Last year on this day, I enacted my last minute plan to remove myself and essential belongings from the household where I’d lived as a secondary member of someone else’s household for years. I confronted Keefy directly, in person, and let him know that I was no longer going to live in this toxic environment and relationship. He used his usual, played out tactics to try to “talk” in circles and endlessly until I would give in and give up my plan, but this time it didn’t work. This time, I knew all of his tactics and could see them coming a mile away. I just said “no more” and I left. I didn’t run and hide. I didn’t crawl away in the middle of the night. But I didn’t stick around to talk or fight, the standard go-to modus operandi for a narcissist. In the end, he didn’t really fight it. He knew I was done. I stood up to his rage, his manipulation and his abuse for the last time. I stood up for myself…finally.

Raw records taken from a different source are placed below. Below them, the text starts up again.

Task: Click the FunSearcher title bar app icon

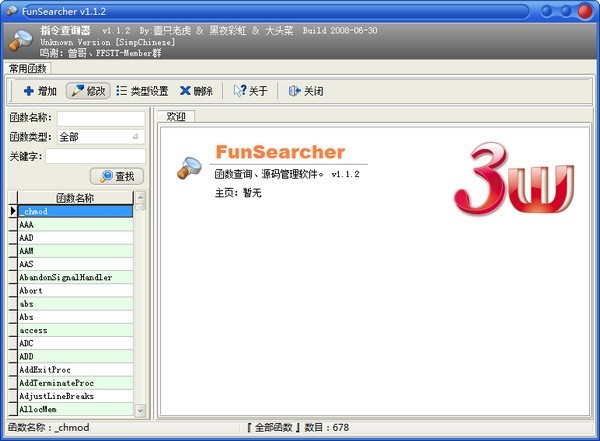Action: [x=10, y=9]
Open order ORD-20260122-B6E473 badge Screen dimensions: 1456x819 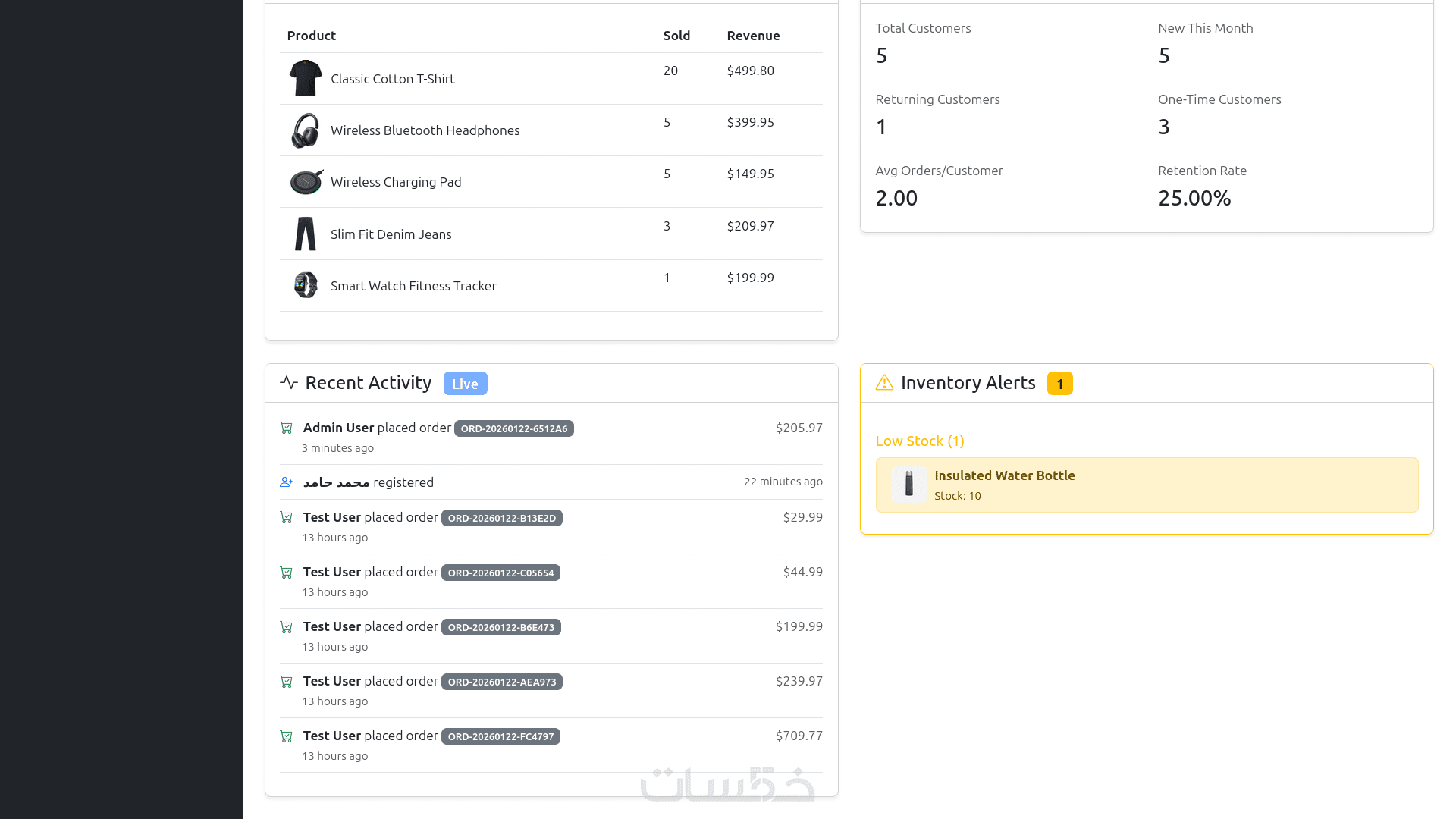click(x=500, y=627)
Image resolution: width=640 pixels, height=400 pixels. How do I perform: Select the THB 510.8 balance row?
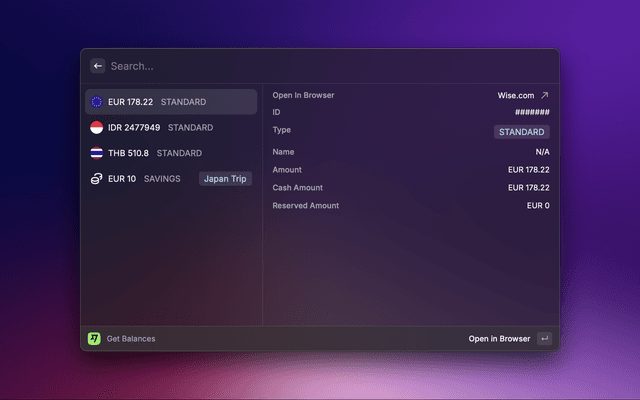coord(170,153)
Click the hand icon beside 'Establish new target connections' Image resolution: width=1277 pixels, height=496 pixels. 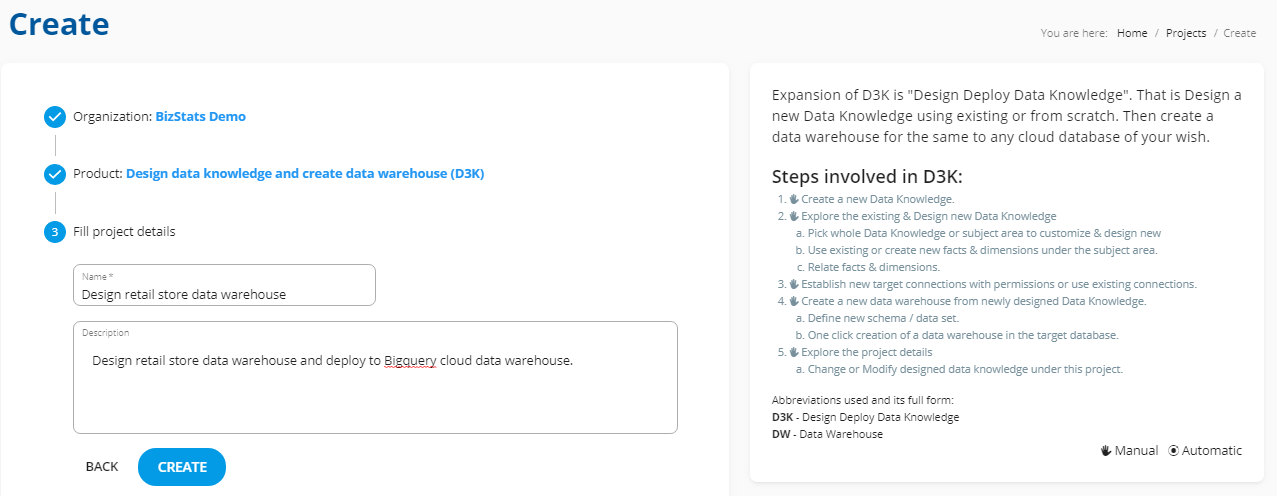tap(794, 284)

That night, I shared my decision and my victory with my closest friends in the group. For the first time, we all began to talk to each other and to tell the truth about how we felt. We all began to share our stories of fear and panic, dread and misery. The more we talked, the more we woke up to the mental and emotional brutality we had been cumulatively enduring in silence and isolation. Shock and rage gripped us alternately, but for myself, I was mostly overwhelmed by fatigue and burn out.
Tonight, I am also extremely fatigued from the emotions of this week and lack of rest, but I am calmer and happier than I could have imagined being at this point. The days, weeks and months to come after getting out were harsh with challenges and with facing the process of recovery, rebuilding and starting a new life. I’m still just at the beginning of that process, but the clouds have parted and I can finally see the sun. For the first time in my 42 years, I can say with confidence that my life is going to be good.
June 10th, 2023
The day after I left my cult group, I had to go straight back to work under the surveillance cameras of the stores owned by Keefy. I spent two more days working under his invisible watch. After living this way for so long, it was just par for the course, but this year is totally different.
Today, I went hiking with a wonderful friend who wanted to ensure I had the best one year anniversary weekend ever. We went chasing waterfalls and we found them. It was glorious. I ate foreign foods for the first time and explored an incredible little town I’d never been to before. I allowed myself to be taken care of, to adventure and to enjoy this new life and I loved every minute of it. I came home with souvenirs of my day and completely worn out, but worn out from play rather than duress.
Tomorrow, I take another significant step forward in the process of reclaiming my life and recovering my self, as I continue to rediscover who I was before my life was taken over and who I want to be now. After a decade away from one of my earliest and truest passions, I am taking my first ever On Camera Acting class. I am both nervous and excited about what awaits me and so deeply grateful to have been placed somewhere that I feel completely safe to venture back into this part of myself.
When I first got out, life was so hard and daunting. While I never once, at any point, felt any desire to go back, there were times where it felt like life was just getting harder rather than better. Cult survivors far and wide assured me that it would get better. I held onto their words with hope. I still maintain that the worst day outside of a cult is far better than the best day inside of it, but that’s not to say it’s sunshine and rainbows straight out the gate. Today, as someone who is one full year out from cult life, I can join the chorus of voices singing, “It does get better! Just hold on!” It has been worth every ounce of struggle to reclaim a life worth living.
To quote the personal motto of my dear coworker and friend, which I am now adopting for myself,
“Keep your fork, the best is yet to come!”